== Record excerpts

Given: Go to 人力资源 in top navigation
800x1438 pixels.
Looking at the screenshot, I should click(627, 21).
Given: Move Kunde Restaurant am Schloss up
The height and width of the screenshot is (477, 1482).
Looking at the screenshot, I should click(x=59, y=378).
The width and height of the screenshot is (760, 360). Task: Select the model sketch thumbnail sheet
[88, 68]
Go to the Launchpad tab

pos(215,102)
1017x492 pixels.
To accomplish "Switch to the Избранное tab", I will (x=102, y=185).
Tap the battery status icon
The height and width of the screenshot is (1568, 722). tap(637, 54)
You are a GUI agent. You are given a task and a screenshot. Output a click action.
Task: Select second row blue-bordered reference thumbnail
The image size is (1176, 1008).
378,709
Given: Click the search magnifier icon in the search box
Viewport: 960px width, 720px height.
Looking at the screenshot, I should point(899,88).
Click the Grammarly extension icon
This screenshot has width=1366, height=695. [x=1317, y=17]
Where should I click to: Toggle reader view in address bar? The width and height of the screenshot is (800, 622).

====

Work item – Above are the records; copy exactly the lines from the one with "The height and width of the screenshot is (477, 1482)." through the final line.

Answer box –
The height and width of the screenshot is (477, 1482).
Looking at the screenshot, I should click(x=59, y=378).
The width and height of the screenshot is (760, 360). Task: Select the model sketch thumbnail sheet
[88, 68]
Go to the Launchpad tab

pos(215,102)
1017x492 pixels.
To accomplish "Switch to the Избранное tab", I will (x=102, y=185).
Tap the battery status icon
The height and width of the screenshot is (1568, 722). tap(637, 54)
You are a GUI agent. You are given a task and a screenshot. Output a click action.
Task: Select second row blue-bordered reference thumbnail
The image size is (1176, 1008).
378,709
Given: Click the search magnifier icon in the search box
Viewport: 960px width, 720px height.
Looking at the screenshot, I should point(899,88).
Click the Grammarly extension icon
This screenshot has width=1366, height=695. [x=1317, y=17]
Where should I click to: Toggle reader view in address bar? The width and height of the screenshot is (800, 622).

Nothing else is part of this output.